In Canada, when the very Liberal Party and Justin Trudeau took power in 2015, there were 8 left-leaning provincial governments in our 10 provinces, and only 2 right-leaning governments. Since then, the country has flipped with only 4 left-leaning provincial legislatures and 6 right-leaning houses.
This is not because the right-wing message is so appealing to Canadians, but because the far-left message of the very Liberal Trudeau and the far-left governments of Kathleen Wynne in Ontario and Rachel Notley in Alberta were simple rejected as 'not who we are as Canadians'.
(L-R) Matteo Salvini, from Italy's Lega Nord, Austrian Freedom Party member Harald Vilimsky, Marine Le Pen,
France's National Front political party head, Dutch Freedom Party (PVV) leader Geert Wilders and
Belgium's Flemish Vlaams Belang party member Gerolf Annemans © Reuters / Francois Lenoir
One in 10 Europeans will back right-wing parties in the upcoming European Union elections, according to a new study, pointing to growing support for Euroskeptic movements across the bloc.
EU elections will be held May 23rd-26th, 2019.
A Bertelsmann Foundation study found that right-wing parties with a populist, nationalist or Euroskeptic bent received the highest level of voter approval of any single political grouping. 10.3 percent of voters said they would cast their ballots for right-wing parties, while only 6.2 percent said they positively identified with left-wing groups, and 4.4 percent with a Green party.
Right-wing parties have seen a surge in support amid growing disillusionment with Brussels. Those parties include Italy’s Lega Nord, France’s National Rally party, as well as the right-wing Alternative for Germany – commonly known by its German acronym, AfD.
The research indicates that voters care more about stopping parties and policies they dislike than advancing a positive agenda of their own, which, the researchers said, could end up feeding movements on the fringes.
“Many citizens no longer choose to back one party, but rather vote against parties they oppose the most,” said Robert Vehrkamp, a co-author of the Bertelsmann study.

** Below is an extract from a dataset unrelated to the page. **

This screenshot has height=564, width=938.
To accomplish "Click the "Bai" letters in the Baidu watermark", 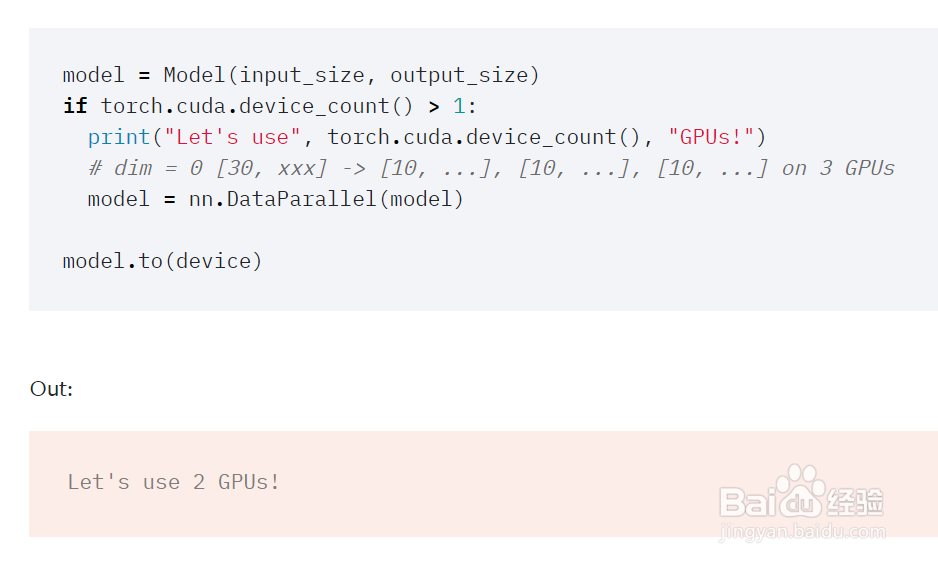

“The populist parties have managed to create a stable and loyal voter base in a relatively short space of time,” he added.
Interesting, but aren't these two statements contradictory?
Nearly 24,000 voters were surveyed for the study, which conducted interviews in 12 EU member states. The EU’s parliamentary elections will be held May 26.
Even centrists such as French President Emmanuel Macron are beginning to bend to growing right-wing sentiment. In an apparent concession to the Yellow Vest protest movement, the French leader conceded that the Schengen agreement, which allows for visa-free travel between 22 EU member states and four non-EU countries, is no longer tenable. Echoing right-wing leaders such as Hungary’s Viktor Orban, Macron also called for changes to the Dublin Regulation, which gives an EU member state the right to send back asylum seekers to their first country of entry to the bloc.